───── EXCERPTED TEXT ─────

Miniature 3D-printed integrated electrochemical cell for trace voltammetric Hg(II) determination

Abstract

This work describes an integrated miniature all-3D-printed device for the determination of trace Hg(II) by anodic stripping voltammetry (ASV). The device is fabricated through a single-step printing process using a dual-extruder 3D printer and is composed of a mini vessel (printed from a polylactic acid (PLA) filament) and of 3 thermoplastic electrodes printed from a carbon-loaded PLA conductive filament and integrated at the bottom of the vessel. The working electrode surface is modified with a thin gold film electroplated in situ. The formation of the gold deposit was studied by linear sweep voltammetry and optical microscopy and the electrode materials as well as the chemical and instrumental conditions for Hg(II) determination were optimized. The limit of detection for Hg(II) is 0.52 μg L−1, the within-sensor repeatability (expressed as the coefficient of variation of 8 measurements of 20 μg L−1 Hg(II) at the same device) is 3.9 % and the between-cell reproducibility (expressed as the coefficient of variation 5 measurements of 20 μg L−1 Hg(II) conducted at different cells) is 8.9 %. The 3D-printed device was successfully applied to the determination of Hg(II) in bottled water and fish oil samples.

───── DATA TO EXAMINE ─────

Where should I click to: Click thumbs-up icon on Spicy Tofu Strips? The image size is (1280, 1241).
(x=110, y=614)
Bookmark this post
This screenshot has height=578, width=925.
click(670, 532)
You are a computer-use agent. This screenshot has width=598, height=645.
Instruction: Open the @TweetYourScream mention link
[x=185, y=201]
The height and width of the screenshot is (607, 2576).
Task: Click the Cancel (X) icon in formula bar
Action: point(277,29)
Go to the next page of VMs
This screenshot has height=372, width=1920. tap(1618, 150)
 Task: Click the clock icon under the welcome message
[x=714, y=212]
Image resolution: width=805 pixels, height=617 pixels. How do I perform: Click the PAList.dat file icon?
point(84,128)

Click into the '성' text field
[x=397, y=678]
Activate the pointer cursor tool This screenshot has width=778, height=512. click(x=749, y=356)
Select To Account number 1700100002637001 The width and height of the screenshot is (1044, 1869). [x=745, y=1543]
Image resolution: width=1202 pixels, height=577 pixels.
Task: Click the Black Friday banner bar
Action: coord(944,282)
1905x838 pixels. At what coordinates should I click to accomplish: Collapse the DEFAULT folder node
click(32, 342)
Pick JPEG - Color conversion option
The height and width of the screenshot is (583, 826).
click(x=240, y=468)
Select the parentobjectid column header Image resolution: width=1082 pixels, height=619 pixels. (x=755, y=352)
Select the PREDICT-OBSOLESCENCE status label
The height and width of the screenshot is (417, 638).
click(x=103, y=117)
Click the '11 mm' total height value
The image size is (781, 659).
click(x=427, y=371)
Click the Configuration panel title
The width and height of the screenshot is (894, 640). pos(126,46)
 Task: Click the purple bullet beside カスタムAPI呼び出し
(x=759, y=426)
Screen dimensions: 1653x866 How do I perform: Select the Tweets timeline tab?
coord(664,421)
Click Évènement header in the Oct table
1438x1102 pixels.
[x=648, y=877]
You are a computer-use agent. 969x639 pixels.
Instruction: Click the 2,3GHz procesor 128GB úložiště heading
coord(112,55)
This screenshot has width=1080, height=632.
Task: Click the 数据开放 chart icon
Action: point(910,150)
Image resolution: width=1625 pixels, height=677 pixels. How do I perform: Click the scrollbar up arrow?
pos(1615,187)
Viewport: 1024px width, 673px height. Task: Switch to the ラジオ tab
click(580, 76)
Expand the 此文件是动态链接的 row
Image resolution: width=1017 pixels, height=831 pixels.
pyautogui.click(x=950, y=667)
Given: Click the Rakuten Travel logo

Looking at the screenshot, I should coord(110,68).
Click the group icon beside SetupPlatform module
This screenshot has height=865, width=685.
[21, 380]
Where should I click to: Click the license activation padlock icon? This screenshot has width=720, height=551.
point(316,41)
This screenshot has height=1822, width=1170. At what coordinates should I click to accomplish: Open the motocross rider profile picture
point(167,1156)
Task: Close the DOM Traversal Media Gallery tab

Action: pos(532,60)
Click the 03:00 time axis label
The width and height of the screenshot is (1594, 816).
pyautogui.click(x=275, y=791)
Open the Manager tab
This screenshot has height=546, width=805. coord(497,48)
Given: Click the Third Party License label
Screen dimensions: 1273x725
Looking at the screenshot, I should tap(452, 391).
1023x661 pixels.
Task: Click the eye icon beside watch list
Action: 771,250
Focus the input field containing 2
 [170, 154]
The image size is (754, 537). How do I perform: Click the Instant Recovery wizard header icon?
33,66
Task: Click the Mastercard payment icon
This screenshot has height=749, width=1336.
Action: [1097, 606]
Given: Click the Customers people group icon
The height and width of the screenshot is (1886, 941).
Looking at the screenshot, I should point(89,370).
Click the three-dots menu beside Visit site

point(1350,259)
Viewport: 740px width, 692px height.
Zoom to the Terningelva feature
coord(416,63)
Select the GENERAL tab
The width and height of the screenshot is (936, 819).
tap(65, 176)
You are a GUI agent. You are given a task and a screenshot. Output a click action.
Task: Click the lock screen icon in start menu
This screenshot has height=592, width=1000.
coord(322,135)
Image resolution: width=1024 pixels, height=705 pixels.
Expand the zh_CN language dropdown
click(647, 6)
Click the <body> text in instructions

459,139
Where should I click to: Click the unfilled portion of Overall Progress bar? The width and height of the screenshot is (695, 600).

─────

» INSTRUCTIONS TO FOLLOW
According to the abstract, what limit of detection does the device achieve for Hg(II)? The data have no connection to the text.

» OUTPUT FOR THIS TASK
0.52 μg L−1